TASK INPUT:
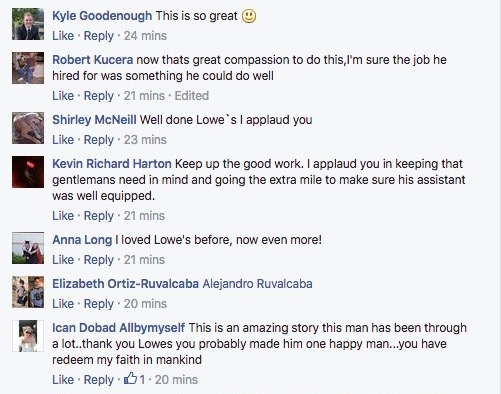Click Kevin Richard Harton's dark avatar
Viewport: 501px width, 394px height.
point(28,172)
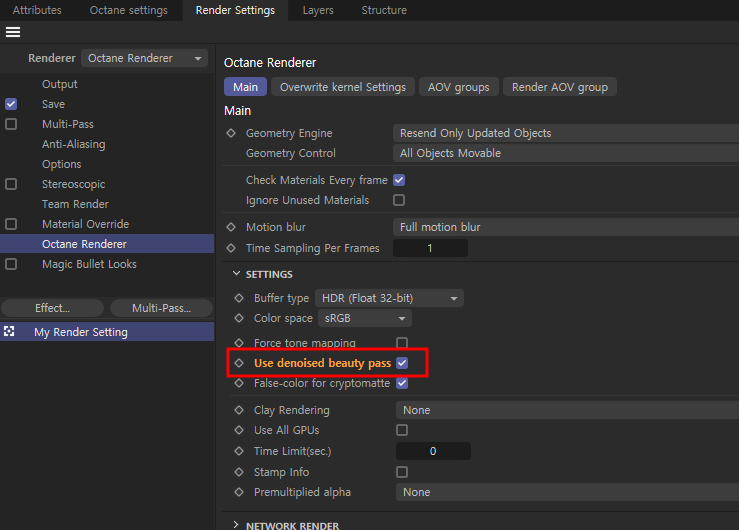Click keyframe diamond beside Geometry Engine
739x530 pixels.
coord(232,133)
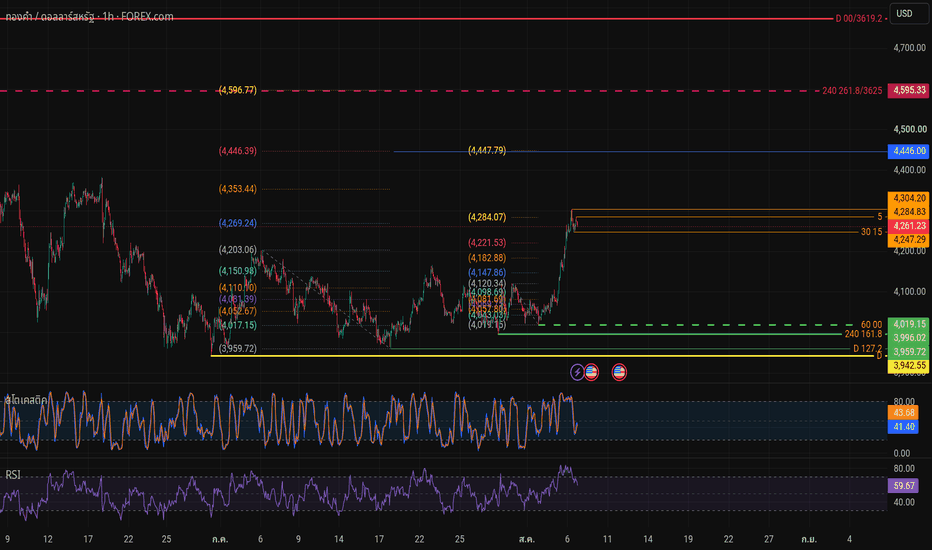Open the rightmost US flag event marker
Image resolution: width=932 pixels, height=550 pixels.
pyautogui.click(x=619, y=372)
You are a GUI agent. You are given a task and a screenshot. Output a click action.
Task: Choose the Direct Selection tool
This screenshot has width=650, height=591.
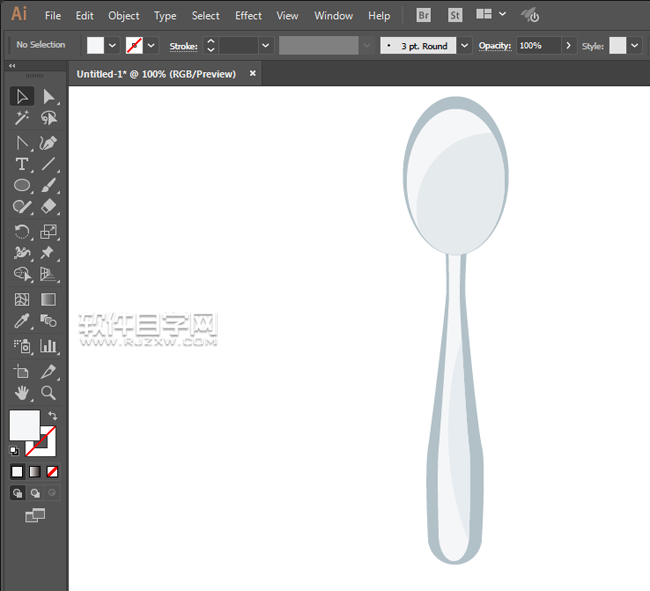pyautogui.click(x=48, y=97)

WORK TO COMPLETE:
Your copy should hold exactly the lines from the one with "Task: Choose the Direct Selection tool" through the final line of the records, both ends included, and no pictures.

TASK SOLUTION:
Task: Choose the Direct Selection tool
This screenshot has width=650, height=591.
pyautogui.click(x=48, y=97)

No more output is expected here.